I really shouldn’t have been allowed in with a bottle of water. However, once inside you are free to buy as many bottles of overpriced lager as your gullibility will permit. Where the customer is king.
I walked through the turnstile and checked the time. After reacquainting myself with the interior of Selhurst I also checked the year. Oh dear.
There was a six-year window of opportunity to improve the place between 1939 and 1945, but the Luftwaffe showed no consideration for public will and dropped their cargo on less deserving locations.
Visiting customers are put in the Arthur Wait Stand. This is named after a former chairman. The late Mr Wait was also a builder of some renown; so he must have been mortified to have this thing named after him.
The “view” from the back was fine for supporters with no interest in anything that happened on the Sunderland right during the first half, or the left in the second. Pillars are a problem too. But why would anyone want to see the whole pitch?

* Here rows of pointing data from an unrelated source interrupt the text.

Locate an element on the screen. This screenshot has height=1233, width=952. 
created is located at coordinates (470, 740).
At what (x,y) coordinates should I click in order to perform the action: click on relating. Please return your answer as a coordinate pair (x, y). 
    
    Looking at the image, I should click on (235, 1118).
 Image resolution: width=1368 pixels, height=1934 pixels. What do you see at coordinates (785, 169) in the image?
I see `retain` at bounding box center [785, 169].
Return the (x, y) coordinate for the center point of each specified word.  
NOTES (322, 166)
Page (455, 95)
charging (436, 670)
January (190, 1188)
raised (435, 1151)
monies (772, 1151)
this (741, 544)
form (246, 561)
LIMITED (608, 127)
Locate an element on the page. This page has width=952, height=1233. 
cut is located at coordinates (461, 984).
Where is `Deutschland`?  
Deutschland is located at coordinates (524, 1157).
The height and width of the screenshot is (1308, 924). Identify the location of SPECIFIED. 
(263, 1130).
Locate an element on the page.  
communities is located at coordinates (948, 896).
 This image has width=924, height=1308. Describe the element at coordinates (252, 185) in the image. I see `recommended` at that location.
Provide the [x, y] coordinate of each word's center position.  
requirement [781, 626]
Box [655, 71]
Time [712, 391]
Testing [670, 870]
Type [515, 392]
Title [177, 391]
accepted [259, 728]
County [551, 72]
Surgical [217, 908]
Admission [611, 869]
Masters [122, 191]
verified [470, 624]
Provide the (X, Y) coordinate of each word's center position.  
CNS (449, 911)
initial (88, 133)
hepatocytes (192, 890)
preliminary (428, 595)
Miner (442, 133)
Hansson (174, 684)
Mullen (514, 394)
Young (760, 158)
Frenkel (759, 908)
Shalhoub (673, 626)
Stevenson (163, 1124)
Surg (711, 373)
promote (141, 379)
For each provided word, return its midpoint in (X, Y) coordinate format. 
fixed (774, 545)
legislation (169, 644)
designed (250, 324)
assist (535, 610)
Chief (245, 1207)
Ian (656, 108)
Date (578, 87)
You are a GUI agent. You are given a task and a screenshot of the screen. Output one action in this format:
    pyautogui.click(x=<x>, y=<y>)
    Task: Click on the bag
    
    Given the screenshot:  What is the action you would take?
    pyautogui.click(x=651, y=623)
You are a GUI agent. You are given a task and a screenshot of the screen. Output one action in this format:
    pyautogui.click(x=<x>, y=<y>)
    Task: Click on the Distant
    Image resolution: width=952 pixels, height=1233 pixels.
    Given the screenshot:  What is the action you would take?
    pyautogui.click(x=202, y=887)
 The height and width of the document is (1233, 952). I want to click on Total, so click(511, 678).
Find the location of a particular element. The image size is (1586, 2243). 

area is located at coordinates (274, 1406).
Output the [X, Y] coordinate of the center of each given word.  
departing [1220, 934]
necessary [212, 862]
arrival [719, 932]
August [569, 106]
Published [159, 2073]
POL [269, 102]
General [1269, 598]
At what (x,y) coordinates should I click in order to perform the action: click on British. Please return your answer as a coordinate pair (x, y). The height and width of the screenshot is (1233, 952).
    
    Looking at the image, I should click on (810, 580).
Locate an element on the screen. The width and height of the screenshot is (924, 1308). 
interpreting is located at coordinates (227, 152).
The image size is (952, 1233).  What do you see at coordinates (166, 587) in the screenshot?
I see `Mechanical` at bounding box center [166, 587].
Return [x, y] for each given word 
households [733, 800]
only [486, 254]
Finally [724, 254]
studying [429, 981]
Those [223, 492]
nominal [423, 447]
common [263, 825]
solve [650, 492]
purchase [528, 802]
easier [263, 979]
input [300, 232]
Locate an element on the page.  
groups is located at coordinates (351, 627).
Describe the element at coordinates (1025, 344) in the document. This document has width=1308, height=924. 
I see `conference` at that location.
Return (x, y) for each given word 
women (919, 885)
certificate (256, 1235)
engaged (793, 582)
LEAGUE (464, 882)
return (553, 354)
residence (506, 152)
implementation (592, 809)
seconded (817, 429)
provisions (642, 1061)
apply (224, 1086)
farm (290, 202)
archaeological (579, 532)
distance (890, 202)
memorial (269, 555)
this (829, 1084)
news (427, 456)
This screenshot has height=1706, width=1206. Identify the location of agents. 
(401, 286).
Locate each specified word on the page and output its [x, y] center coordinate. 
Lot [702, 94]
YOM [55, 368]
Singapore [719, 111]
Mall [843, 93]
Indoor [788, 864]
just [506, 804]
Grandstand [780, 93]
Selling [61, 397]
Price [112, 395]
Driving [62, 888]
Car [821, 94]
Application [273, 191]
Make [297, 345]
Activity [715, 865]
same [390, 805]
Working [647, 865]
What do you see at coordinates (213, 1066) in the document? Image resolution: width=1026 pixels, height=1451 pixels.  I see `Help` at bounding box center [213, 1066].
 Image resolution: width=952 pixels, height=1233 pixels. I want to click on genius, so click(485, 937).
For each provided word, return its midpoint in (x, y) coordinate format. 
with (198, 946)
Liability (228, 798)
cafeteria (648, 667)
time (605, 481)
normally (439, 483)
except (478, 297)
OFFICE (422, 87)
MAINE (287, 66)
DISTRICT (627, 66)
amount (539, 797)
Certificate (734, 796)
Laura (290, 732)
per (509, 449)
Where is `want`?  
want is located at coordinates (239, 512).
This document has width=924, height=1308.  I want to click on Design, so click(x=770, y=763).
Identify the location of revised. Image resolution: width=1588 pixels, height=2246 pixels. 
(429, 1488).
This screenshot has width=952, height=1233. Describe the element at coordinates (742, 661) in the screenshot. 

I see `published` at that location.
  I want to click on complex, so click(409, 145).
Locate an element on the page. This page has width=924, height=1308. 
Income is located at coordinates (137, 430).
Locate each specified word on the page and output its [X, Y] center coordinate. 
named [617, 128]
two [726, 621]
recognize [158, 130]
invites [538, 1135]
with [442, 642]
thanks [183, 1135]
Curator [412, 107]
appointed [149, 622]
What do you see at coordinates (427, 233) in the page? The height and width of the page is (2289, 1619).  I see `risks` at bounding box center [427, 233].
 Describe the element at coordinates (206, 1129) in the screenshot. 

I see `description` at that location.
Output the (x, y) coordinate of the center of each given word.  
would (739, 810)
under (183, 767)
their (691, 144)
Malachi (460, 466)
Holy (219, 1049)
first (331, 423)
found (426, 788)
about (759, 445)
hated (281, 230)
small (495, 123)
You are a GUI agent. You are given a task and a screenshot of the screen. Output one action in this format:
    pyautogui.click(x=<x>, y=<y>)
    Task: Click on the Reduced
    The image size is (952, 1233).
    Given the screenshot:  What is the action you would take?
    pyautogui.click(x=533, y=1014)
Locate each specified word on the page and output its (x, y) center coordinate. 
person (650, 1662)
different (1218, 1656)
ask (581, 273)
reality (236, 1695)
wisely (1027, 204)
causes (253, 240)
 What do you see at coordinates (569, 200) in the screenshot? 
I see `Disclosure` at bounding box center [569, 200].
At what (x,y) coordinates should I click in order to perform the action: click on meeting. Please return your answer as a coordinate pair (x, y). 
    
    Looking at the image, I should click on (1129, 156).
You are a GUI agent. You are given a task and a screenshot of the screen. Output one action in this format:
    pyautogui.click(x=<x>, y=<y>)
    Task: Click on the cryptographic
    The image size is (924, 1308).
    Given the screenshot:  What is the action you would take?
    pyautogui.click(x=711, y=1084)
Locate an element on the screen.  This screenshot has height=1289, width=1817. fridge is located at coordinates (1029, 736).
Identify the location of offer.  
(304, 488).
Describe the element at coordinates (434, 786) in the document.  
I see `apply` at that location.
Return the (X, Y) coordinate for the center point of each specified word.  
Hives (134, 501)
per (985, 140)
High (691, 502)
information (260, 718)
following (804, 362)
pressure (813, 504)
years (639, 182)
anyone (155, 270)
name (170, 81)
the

Don’t be so nosey.
In the minutes prior to kick-off you are treated to everything that is irritating and naff, but fashionable for about a fortnight in 1984; tinny music (they weren’t Glad All Over for long), cheer leaders and – worst of all – drums.
Much is made by the media of the “passion” of the Palace fans, which in practice consists of waving a few flags, banging that stupid drum and sulking when things go wrong.
Remember too that a club described by its chairman as having “the biggest catchment area potential of any single football club in the country,” is likely to have gates as low as 11,000 if they return to the Championship. There’s more passion in the Echo Quiz League.
Naturally they also have one of football’s more hysterical PA announcers, bellowing out codswallop that the Palace supporters actually seem to subscribe to.
One screamed exhortation was: “Be loud! Be proud! BE PALACE!!”
Be nauseous. My toes are yet to uncurl.
Still, it ended well. By as early as half-time, the previously disgruntled visiting supporters had forgiven Palace for everything.
I can’t think what had happened to provide such atonement. But that’s Sunderland supporters for you. Magnanimous!